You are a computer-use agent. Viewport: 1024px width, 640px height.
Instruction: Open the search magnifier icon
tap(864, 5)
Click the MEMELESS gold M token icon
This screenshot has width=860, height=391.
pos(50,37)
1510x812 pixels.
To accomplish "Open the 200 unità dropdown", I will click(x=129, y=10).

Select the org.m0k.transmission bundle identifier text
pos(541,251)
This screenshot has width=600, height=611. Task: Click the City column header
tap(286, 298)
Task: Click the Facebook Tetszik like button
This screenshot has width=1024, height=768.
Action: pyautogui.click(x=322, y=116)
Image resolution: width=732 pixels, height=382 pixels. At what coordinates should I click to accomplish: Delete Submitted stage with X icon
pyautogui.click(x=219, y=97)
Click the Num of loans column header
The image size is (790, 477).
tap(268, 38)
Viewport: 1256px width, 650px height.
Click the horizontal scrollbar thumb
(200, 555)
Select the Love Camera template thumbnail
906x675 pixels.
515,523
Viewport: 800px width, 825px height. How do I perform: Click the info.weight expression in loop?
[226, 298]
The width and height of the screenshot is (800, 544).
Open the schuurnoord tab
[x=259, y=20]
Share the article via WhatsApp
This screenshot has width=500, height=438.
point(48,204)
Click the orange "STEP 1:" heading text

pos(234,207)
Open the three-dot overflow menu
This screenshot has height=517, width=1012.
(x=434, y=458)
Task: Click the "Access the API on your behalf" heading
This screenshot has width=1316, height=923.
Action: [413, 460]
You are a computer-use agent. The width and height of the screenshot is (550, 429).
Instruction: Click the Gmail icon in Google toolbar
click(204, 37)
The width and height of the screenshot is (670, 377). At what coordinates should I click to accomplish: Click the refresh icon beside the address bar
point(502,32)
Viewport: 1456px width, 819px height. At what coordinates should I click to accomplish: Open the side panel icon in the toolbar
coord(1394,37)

Requirement — The range begins at the line containing "Viewport: 800px width, 825px" and ends at the last line of the entries; reproduce it exactly.

Response to this task —
Viewport: 800px width, 825px height. How do I perform: Click the info.weight expression in loop?
[226, 298]
The width and height of the screenshot is (800, 544).
Open the schuurnoord tab
[x=259, y=20]
Share the article via WhatsApp
This screenshot has width=500, height=438.
point(48,204)
Click the orange "STEP 1:" heading text

pos(234,207)
Open the three-dot overflow menu
This screenshot has height=517, width=1012.
(x=434, y=458)
Task: Click the "Access the API on your behalf" heading
This screenshot has width=1316, height=923.
Action: [413, 460]
You are a computer-use agent. The width and height of the screenshot is (550, 429).
Instruction: Click the Gmail icon in Google toolbar
click(204, 37)
The width and height of the screenshot is (670, 377). At what coordinates should I click to accomplish: Click the refresh icon beside the address bar
point(502,32)
Viewport: 1456px width, 819px height. At what coordinates should I click to accomplish: Open the side panel icon in the toolbar
coord(1394,37)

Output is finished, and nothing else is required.